The Algarve is well provided with main roads and railways, and the international airport at Faro served by several major airlines is usually never more than a 90-minute drive away. Lisbon is only a 3 hour drive away using the newly completed motorway, bringing day visits or short breaks to the capital within easy reach.
Considered by many to have one of the healthiest and most agreeable climates in the world.
The Algarve enjoys long, dry summers with an average of 12 hours of sunshine per day, it being remarkable to see any rain at all between early-June and mid-September. In recent years, summer temperatures have averaged 28-30ºC, nevertheless, even with highs sometimes in the 40ºs, thanks to the freshening influence of the Atlantic breezes, summer days are rarely stifling and uncomfortable. Winters are mild and often equate to a typical Northern European spring with temperatures averaging about 16ºC and with around 6 hours of sunshine per day. The region’s rainfall occurs mainly between the months of October and March and there is a pleasing degree of variation between the four seasons of the year.

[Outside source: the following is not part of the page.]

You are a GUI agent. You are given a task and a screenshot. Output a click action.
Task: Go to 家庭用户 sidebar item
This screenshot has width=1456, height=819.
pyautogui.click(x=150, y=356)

According to ancient Greek sources, the original inhabitants of the Algarve were a tribe known as the Cunete.
Sometime around 1300 BC, the Cunetes received their first visits from the Phoenicians a maritime people coming from the eastern Mediterranean who probably founded trading posts on the coast at Tavira, Faro, Portimão, Silves and Lagos. Perhaps the most enduring legacy of the Phoenicians is seen in the elaborate shape of the traditional Portuguese fishing boat with its almost Greek looking prow and the mystical eye motif so often seen painted on the bow, said to protect mariners from the perils of the seas.
When the Romans occupied the province, they improved and fortified the coastal settlements and built roads crossing the region. In about 450 AD the Visigoths, an amalgamation of Germanic tribes, wrested the control of the Iberian Peninsula (and about half of France) from the Romans and ruled until they were in turn defeated by the Muslims who invaded the Peninsula in 711 and remained in the Algarve for the next 500 years and more.

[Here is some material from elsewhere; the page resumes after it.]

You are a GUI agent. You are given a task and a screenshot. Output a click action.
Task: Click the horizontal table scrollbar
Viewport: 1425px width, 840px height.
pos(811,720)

The Algarve enchanted the Muslims from their very earliest arrival. Their chroniclers and geographers describe it in handsome terms, Ibn Saíd (13th century) had the following to say: …it is a country abundant in fruits and produce of every kind with many cities and towns…its houses, always whitewashed, inside and out, being a delight to behold set adjacent to green trees…looking like unmatched pearls set in a bed of emeralds.. Indeed the houses of the Algarve still reflect the Moorish influence with their rectangular shape, whitewashed walls and flat roof terraces.
From about the beginning of the 11th century, the Christians states in the north of the Peninsula started in earnest on the campaign to push the Muslims back into North Africa. The re-conquista (as it came to be known) soon gained the sanction of the Pope and became a true holy war; indeed, a Crusade in the true sense of the word. Despite King D. Sancho I of Portugal managing to conquer Silves in 1189 with the help of a fleet of passing Crusaders (on their way to Palestine and the Third Crusade) the Muslims re-took the city soon after in 1191 and it was not until 1248 that Silves was taken definitively for Christendom and 1250 before the last Muslim stronghold, Aljezur, was conquered in the Algarve thus ending Muslim rule in Portuguese territory.
The 15th century saw the great age of Portuguese maritime discovery, which was born in the Algarve at Sagres, the south-western extremity of Europe, under the guiding hand of Infante Dom Henriques (Prince Henry the Navigator). His famous caravels were built in shipyards founded by him in Lagos and, soon, Portugal was leading the way in the exploration of Africa and Asia.